"""

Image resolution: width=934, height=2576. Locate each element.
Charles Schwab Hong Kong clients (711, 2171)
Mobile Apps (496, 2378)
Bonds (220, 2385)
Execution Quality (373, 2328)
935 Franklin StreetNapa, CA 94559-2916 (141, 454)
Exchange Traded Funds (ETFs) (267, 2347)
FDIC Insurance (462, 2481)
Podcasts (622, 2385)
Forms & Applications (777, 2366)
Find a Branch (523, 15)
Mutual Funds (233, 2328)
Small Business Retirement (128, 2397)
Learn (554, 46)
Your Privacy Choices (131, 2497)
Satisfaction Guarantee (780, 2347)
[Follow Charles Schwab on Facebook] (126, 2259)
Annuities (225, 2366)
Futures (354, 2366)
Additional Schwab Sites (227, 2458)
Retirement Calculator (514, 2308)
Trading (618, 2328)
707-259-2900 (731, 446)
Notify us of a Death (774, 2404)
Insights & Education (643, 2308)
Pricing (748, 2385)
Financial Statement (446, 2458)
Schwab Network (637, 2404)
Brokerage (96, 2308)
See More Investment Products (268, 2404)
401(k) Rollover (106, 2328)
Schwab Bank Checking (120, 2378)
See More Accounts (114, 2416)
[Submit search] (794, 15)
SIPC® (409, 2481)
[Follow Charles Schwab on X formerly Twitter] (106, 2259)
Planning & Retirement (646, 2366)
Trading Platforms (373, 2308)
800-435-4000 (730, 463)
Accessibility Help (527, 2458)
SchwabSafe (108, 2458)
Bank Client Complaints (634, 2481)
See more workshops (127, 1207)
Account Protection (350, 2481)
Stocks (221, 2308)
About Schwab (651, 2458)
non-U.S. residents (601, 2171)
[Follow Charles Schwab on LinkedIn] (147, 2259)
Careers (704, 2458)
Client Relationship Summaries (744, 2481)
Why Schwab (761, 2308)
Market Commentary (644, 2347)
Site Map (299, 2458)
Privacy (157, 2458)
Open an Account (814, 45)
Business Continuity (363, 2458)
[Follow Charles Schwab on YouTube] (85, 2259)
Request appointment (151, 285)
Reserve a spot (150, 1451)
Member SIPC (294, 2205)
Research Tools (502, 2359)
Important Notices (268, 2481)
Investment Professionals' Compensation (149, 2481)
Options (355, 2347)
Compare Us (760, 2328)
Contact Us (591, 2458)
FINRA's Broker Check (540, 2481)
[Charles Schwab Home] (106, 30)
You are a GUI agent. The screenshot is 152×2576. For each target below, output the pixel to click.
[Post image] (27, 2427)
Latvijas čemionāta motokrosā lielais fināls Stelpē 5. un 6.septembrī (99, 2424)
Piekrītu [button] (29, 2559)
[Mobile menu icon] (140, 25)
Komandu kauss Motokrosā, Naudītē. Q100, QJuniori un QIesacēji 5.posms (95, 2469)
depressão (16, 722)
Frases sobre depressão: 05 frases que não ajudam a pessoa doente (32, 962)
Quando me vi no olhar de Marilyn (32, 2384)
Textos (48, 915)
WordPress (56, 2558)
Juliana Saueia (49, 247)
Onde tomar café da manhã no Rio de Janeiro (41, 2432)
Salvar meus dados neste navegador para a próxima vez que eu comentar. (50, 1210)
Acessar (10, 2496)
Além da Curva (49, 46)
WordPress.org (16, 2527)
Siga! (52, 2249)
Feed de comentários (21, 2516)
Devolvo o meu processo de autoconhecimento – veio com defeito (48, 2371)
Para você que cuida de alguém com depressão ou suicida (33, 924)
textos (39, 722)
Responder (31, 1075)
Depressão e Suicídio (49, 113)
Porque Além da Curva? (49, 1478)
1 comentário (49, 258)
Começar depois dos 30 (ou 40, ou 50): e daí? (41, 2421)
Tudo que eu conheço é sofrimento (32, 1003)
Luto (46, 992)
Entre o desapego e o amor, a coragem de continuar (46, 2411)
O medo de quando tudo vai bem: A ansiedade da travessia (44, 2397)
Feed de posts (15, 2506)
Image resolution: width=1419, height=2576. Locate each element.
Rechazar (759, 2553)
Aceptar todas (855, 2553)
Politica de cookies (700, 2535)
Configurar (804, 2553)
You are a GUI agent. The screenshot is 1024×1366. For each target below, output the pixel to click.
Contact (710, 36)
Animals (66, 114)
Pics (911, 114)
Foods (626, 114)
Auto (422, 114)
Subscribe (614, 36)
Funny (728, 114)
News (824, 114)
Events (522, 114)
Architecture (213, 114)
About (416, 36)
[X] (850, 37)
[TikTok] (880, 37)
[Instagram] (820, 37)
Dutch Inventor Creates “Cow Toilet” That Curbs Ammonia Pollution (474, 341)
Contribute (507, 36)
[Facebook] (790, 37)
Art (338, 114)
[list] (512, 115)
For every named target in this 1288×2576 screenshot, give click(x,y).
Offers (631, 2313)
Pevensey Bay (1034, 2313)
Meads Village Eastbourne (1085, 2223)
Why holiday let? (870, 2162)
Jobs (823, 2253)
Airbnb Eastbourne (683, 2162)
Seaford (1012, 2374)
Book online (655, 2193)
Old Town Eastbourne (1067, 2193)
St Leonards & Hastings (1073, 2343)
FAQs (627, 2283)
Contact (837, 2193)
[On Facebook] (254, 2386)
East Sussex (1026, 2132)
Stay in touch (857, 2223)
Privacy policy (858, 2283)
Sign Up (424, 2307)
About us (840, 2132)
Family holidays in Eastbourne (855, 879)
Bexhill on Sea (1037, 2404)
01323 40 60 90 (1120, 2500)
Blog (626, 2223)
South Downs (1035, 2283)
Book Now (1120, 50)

"""

- **EXERCISE DIRECTIONS**
Among the entries above, copy exactly only the lines starting with the one containing "Komandu kauss Motokrosā, Naudītē." and going through the one containing "Onde tomar café", both ends included.

- **RESULT OF THIS TASK**
Komandu kauss Motokrosā, Naudītē. Q100, QJuniori un QIesacēji 5.posms (95, 2469)
depressão (16, 722)
Frases sobre depressão: 05 frases que não ajudam a pessoa doente (32, 962)
Quando me vi no olhar de Marilyn (32, 2384)
Textos (48, 915)
WordPress (56, 2558)
Juliana Saueia (49, 247)
Onde tomar café da manhã no Rio de Janeiro (41, 2432)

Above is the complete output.